Problem: Repeat the lines of the records verbatim, starting at the line containing "pixels, height=574 pixels." and ending at the line containing "coordinates (446, 283).", both included.
[start of Records for processing]
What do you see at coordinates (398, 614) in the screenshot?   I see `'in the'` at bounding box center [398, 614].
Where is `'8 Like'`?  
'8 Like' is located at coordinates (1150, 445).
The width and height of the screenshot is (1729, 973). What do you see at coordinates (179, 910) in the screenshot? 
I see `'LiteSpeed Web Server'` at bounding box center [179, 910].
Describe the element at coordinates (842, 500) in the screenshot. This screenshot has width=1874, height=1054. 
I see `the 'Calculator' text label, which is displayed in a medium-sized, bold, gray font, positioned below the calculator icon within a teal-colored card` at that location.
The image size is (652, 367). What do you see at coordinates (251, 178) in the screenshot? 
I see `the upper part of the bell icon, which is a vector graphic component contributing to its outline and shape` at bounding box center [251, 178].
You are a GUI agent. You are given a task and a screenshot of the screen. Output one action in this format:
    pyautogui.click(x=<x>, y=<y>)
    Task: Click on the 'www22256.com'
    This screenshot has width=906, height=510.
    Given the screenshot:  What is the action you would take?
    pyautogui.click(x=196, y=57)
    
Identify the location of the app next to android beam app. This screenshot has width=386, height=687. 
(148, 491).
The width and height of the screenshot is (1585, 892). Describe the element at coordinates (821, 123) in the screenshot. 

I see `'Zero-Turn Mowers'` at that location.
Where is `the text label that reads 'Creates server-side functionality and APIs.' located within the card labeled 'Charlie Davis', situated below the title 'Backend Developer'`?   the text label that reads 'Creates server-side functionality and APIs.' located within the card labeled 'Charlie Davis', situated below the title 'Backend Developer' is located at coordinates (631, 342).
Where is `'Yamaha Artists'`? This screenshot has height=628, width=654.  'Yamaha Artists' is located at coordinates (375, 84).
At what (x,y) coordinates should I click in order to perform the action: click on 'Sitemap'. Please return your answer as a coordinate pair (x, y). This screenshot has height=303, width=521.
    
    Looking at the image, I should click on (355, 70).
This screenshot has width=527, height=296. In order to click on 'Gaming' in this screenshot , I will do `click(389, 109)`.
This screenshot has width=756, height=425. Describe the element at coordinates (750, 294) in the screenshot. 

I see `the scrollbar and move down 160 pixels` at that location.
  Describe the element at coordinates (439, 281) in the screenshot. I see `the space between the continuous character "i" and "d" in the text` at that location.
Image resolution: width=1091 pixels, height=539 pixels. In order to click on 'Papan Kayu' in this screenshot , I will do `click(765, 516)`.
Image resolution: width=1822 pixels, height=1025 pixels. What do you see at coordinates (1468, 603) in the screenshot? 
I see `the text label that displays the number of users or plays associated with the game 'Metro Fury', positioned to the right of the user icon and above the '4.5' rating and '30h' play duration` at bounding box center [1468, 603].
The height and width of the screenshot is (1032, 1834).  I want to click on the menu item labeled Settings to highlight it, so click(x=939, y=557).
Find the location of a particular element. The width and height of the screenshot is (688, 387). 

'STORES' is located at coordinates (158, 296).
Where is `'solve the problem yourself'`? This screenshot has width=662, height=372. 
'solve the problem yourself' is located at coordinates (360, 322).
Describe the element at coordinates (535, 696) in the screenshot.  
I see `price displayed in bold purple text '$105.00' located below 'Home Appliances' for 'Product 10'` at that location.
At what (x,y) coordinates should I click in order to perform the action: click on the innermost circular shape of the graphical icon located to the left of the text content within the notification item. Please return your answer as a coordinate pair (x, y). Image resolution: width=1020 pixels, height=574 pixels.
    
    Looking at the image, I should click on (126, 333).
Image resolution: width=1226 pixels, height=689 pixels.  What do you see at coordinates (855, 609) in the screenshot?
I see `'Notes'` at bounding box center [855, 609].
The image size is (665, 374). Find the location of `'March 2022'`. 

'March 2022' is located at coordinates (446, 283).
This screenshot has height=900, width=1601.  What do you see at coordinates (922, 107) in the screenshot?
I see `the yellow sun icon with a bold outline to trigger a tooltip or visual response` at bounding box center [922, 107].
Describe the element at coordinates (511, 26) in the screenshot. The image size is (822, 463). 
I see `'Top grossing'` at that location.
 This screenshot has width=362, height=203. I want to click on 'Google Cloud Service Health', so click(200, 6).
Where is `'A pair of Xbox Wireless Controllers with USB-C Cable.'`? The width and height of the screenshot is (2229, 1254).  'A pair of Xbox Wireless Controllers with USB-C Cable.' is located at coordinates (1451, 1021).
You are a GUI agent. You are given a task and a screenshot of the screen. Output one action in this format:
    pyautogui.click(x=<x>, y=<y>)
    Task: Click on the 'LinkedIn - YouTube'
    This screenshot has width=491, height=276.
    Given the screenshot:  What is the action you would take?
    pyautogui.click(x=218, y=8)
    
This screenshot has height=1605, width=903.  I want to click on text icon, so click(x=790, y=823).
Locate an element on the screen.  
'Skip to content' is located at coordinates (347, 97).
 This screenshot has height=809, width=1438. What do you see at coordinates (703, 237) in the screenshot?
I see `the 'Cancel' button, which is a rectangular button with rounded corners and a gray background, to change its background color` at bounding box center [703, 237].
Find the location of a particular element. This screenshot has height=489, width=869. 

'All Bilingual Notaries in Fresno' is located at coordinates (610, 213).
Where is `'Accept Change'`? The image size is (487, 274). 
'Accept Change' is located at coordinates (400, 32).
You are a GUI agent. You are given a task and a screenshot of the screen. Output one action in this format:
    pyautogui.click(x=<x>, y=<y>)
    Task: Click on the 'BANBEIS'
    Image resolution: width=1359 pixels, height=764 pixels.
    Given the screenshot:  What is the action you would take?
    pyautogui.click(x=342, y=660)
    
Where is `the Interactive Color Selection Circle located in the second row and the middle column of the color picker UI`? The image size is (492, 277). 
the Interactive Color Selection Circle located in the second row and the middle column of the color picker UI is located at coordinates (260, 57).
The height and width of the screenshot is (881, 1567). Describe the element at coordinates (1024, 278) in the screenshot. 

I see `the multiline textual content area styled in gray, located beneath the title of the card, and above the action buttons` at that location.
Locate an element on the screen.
[end of Records for processing]
Answer in full:
At what (x,y) coordinates should I click in order to perform the action: click on the innermost circular shape of the graphical icon located to the left of the text content within the notification item. Please return your answer as a coordinate pair (x, y). Image resolution: width=1020 pixels, height=574 pixels.
    
    Looking at the image, I should click on (126, 333).
Image resolution: width=1226 pixels, height=689 pixels.  What do you see at coordinates (855, 609) in the screenshot?
I see `'Notes'` at bounding box center [855, 609].
The image size is (665, 374). Find the location of `'March 2022'`. 

'March 2022' is located at coordinates (446, 283).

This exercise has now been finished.